Con cuarteles serranos gobernados por caballeros villanos, los peones segovianos hubieron de alojarse a la sombra del roquedal, bajo el pino retorcido y al frescor de la baña cervuna donde acababa hozando el jabalí ante la atenta mirada de alguna famélica garduña. Sacados, por tanto, de los arrabales segovianos, algunos de aquellos pobres paisanos, ministriles abandonados a la suerte del menesteroso, poblaron el valle de San Ildefonso y la Nava de Valsaín que tan bien cazara entre página y vinazo otro rey Alfonso casi un siglo más tarde. Dada la amplia presencia de judíos en la capital serrana, capaces de aglutinar en aljama una imponente judería, no resultaría extraño que, en alguno de aquellos cuarteles, se asentara una peonada hebraica que diera nombre al cerro pedregoso a cuya sombra se hubiera asentado tan singular comunidad.

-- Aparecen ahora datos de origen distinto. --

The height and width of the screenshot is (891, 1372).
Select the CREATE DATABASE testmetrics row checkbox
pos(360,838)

Ahora, una cosa es suponer y otra demostrar. Supuesta la presencia de judíos alnados por algún caballero villano en el cuartel de Navalcaz a finales del siglo XIII, la documentación persistente debería demostrar la colonización de aquella rocalla que se enciende cada mañana con el arrebol matutino. Dado que nada ha prevalecido de pergamino y papel, podríamos buscar entre los casetones del cuartel o los templos erigidos para la espiritualidad de los paisanos entregados al verdear del pasto y el transitar del reato. Quizás, entre alguna de aquellas casuchas destartaladas, ermitas de los peones segovianos, hubo alguna de jardincillo revirado y sala alta sin espadaña donde leer el Talmud, desgranar la Torá y discutir la Cábala a la sombra de una encina de tronco ceniciento entre frondosos y frescos fresnos.

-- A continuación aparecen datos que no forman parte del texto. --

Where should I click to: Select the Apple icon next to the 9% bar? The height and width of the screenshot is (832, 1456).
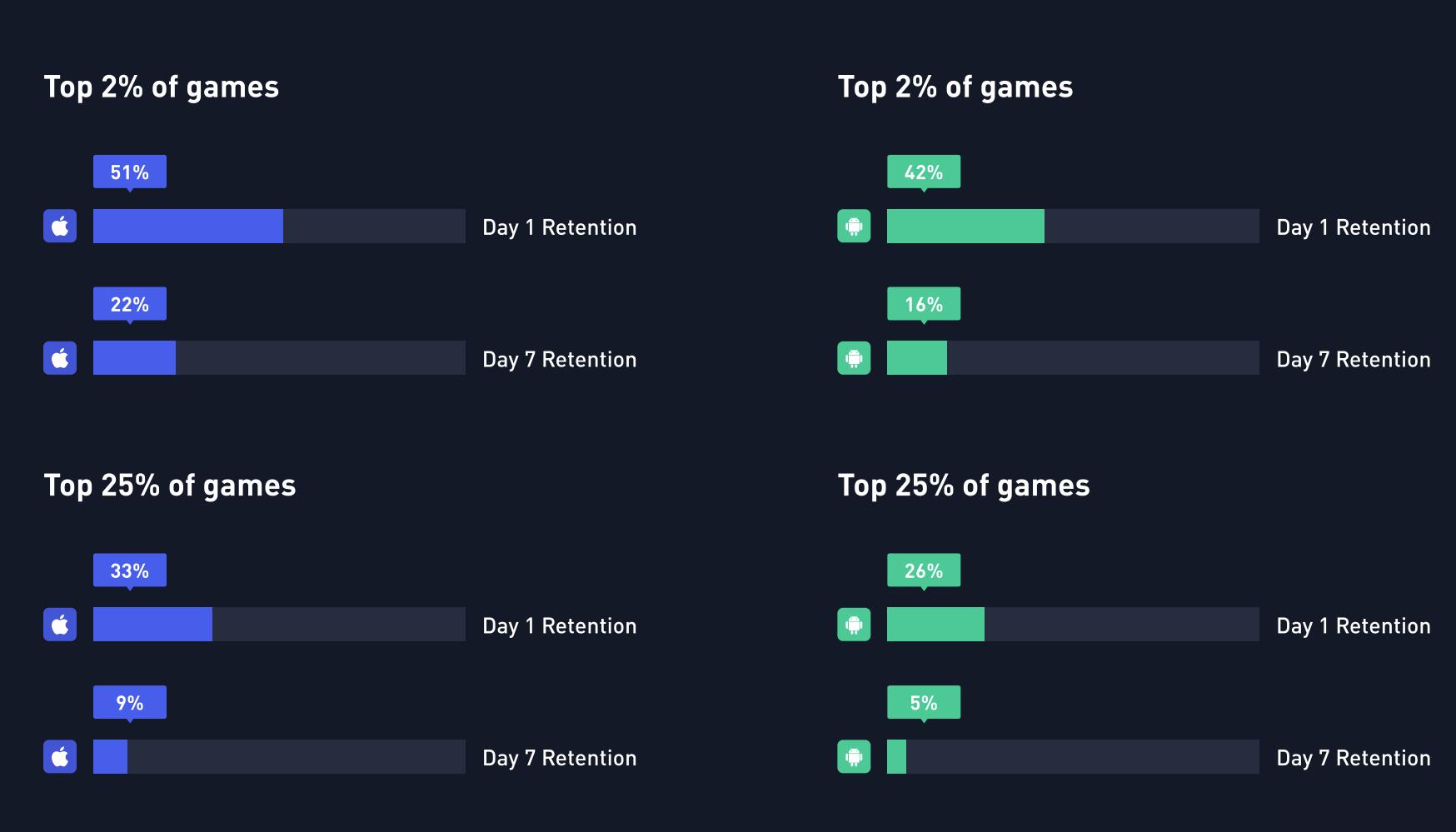60,756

Nada de eso queda para el recuerdo que pueda fijar el apellido del viejo Poyo aplastado por el murallón segoviano. Mas, un poco más abajo del roquedal, donde el río Cambrones se une al Valsaín para pergeñar el Eresma, una piedra berroqueña guarda el recuerdo de una cruz y el sermón de un oscuro peregrino valenciano. Allí enhiesto, con el dedo en ristre como recita su imagen en un altarcillo del Real Sitio, al calor del terrible ¡bautismo o muerte!, arengó Vicente Ferrer a la peonada segoviana que, ya a principios del siglo XIV, había bautizado el Poyo Judío.

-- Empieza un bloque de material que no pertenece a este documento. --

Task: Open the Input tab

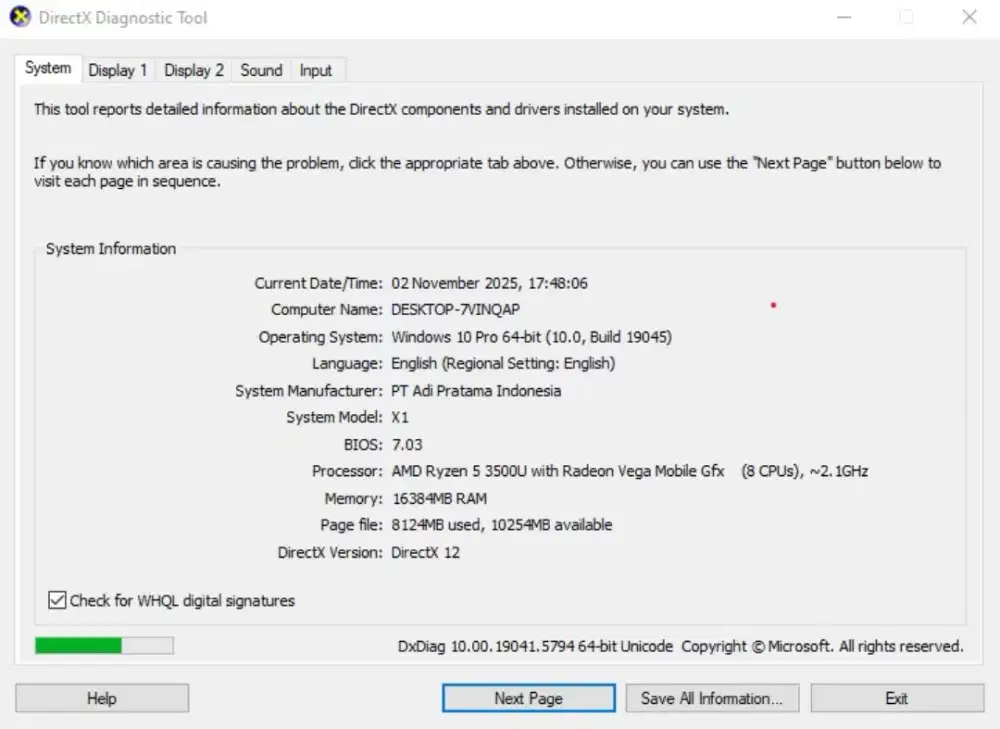Action: click(316, 70)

Pasados medio millar de inviernos, de primaveras candorosas entre frágiles aleteos de mariposas incólumes al desaliento; perdidos quinientos veranos de berceos secos y quebradizos y otros tantos otoños de pardos tonos verdes y enrojecidos por la vergüenza lacerante; ignoradas por un presente que nada recuerda, las lomas erizadas de helechos y albarejas aún gritan una presencia sólo recogida por un topónimo obsoleto a quién nadie pregunta, a quién nadie observa, a quién nadie importa si una vez felices judíos, solaces hebreas castellanas de tocado florido corrieron su libertad entre la fragancia sutil y cristalina de una mañana perdida a la sombra del Poyo Judío segoviano.